Peace. Love. Insurgency.
November 2, 2013 - November 24, 2013
FURTHERMORE presents two projects that focus on the fraught relationships between citizen and government. Both are built upon extensive research and are in part embodied as books. Kenseth Armstead, in his graphic novel, Spook, creates a new ‘founding father’ as he tells the story of Revolutionary War double-agent James Armistead Lafayette. Scott Holmquist's artifacts from recent/future insurgencies, shown in ‘The Hippies & Weed Center for Insurgency’ and sister Berlin museum, provide an obscured glimpse of his otherwise private chronic-freedom series of books.
Berlin Squatters/California Pot Growers: A Transatlantic Exchange
In conjunction with the FURTHERMORE exhibition, Goethe-Institut will host Martin Düspohl and Scott Holmquist as they compare forms of resistance and institution-building in anti-gentrification struggles in Berlin’s Kreuzberg neighborhoods with similar issues among the hippie-settled marijuana-farming communities of Humboldt County, CA. Sunday, November 3, 6—8PM. Learn more at: www.goethe.de/washington
ABOUT THE ARTISTS:
KENSETH ARMSTEAD’s works have been exhibited at the Whitney Museum of American Art, Studio Museum in Harlem, Brooklyn Museum, MIT and The Bronx Museum of the Arts. Armstead received a BFA from the Corcoran College of Art and an MS from NYU Poly. He completed the Skowhegan Program and the Whitney Museum Independent Study Program. Grants he has received include a Pollock-Krasner Award, NYFA video fellowship, NYSCA (Individual Artist Grant, Film & Media) and a Creative Capital Grant. Armstead is currently the Artist in Residence at the Brooklyn Museum Library & Archive and has had residencies with LMCC (Workspace & Swingspace), Harvestworks, the Castle Trebesice in Prague and Eyebeam Center for Art + Technology. His drawings and multimedia works are in numerous public and private collections.

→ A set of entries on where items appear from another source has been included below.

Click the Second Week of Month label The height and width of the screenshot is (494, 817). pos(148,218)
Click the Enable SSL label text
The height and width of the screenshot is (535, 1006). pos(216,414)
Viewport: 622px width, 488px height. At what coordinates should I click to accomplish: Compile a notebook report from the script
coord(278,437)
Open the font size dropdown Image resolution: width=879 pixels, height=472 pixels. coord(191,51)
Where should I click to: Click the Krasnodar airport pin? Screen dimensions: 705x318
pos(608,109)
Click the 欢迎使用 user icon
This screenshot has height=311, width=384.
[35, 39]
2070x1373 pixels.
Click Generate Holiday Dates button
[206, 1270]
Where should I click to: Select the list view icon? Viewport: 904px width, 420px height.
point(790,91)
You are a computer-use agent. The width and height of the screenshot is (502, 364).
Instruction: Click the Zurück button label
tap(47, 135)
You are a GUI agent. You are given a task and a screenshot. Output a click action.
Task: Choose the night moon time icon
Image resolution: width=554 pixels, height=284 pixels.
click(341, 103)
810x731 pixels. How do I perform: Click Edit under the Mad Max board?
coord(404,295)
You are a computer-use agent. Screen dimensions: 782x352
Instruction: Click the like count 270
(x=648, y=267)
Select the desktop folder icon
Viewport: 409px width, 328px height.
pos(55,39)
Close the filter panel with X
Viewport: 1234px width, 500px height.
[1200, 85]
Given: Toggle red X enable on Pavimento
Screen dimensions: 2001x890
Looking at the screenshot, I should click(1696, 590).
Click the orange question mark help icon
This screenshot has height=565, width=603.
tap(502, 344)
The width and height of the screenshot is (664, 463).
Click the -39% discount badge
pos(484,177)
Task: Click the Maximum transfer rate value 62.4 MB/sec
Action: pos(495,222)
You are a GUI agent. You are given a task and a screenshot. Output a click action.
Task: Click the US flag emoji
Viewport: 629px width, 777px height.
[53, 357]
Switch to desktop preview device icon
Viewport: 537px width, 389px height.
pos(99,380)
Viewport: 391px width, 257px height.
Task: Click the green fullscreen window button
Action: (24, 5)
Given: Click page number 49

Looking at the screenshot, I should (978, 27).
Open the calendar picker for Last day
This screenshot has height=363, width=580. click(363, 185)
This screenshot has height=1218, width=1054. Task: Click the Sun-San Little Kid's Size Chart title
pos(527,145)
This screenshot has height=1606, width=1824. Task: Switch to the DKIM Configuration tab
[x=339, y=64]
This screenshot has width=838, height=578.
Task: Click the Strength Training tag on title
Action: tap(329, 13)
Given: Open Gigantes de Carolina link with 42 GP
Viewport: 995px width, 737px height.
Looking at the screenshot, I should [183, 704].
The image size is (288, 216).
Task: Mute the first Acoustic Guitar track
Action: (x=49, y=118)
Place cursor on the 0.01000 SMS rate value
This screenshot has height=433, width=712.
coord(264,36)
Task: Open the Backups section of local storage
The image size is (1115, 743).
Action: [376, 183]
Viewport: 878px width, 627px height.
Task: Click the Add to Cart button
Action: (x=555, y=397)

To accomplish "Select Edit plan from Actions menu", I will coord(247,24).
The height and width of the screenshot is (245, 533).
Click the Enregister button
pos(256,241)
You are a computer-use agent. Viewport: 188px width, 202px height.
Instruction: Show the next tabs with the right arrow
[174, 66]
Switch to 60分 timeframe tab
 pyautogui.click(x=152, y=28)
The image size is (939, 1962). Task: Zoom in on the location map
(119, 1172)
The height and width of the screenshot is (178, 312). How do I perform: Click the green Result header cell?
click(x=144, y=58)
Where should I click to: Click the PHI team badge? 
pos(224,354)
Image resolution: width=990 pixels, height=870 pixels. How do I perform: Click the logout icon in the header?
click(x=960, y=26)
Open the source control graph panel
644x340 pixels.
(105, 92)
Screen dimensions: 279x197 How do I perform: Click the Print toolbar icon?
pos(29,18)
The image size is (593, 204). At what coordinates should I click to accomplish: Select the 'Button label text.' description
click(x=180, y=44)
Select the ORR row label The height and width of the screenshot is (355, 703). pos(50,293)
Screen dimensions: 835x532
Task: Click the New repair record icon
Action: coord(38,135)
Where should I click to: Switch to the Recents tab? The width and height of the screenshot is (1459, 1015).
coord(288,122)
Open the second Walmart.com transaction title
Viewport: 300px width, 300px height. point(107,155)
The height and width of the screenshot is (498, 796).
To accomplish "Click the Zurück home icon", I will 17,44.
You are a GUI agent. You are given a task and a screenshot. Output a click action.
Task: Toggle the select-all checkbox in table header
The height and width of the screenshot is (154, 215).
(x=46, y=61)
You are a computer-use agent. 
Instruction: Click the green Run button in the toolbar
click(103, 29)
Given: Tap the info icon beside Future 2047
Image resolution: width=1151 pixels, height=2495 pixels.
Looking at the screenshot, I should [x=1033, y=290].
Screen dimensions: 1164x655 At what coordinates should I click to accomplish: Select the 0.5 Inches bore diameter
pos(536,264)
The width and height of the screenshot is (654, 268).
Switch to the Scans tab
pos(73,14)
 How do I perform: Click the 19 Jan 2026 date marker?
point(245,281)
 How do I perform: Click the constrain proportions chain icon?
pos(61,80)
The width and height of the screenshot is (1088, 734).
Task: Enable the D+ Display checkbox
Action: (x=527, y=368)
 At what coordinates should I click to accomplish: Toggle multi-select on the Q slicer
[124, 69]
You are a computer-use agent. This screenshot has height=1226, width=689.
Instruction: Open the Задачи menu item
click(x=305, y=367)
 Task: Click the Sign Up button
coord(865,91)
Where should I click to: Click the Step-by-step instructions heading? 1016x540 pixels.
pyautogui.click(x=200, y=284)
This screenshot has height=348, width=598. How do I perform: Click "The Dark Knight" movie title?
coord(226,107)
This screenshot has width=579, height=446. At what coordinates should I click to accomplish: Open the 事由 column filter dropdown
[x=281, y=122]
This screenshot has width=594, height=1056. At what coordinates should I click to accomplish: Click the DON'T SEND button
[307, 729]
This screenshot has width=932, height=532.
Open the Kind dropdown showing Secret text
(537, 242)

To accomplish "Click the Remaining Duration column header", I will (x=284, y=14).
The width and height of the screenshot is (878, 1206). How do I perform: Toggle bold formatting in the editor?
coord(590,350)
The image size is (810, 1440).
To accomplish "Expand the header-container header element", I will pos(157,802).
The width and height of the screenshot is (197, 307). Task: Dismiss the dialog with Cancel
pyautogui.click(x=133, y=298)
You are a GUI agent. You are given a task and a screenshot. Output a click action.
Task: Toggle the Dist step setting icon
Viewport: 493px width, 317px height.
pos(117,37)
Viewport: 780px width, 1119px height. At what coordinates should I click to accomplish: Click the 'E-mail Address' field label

SCOTT HOLMQUIST is a self-taught artist who learned to love concrete demolition and finishing, and to hate social class divisions while growing up in Minnesota. He studied Marxist economics in Sweden and later worked as a researcher for The Institute for Policy Studies before completing his first video art works: two from news-footage gathered in 1987 Chile; and one from his adaptation of Caron Tate's 1987 hit underground play about a DC stripper, "Bumps!" While living in New York, he launched the blind eye projects to reverse media and art logic, which involved multimedia exhibits in 2001-03. Research and production of books for the chronic freedom series, on cannibis growing people in Northern California, took place from 2005-present. The series together is not currently meant for public showing (except via filters developed for this Furthermore exhibit!). Scott is also working on an archive of about 45,000 images scanned from documents on the Humboldt Bay, begun in late 2011. From this, exhibits include, "50x50 object index - draft 1," this past August at the Humboldt Baykeeper's request. Since 2011 he has worked from Berlin, Germany, with a studio and office in Arcata, CA, provided by Bug Press.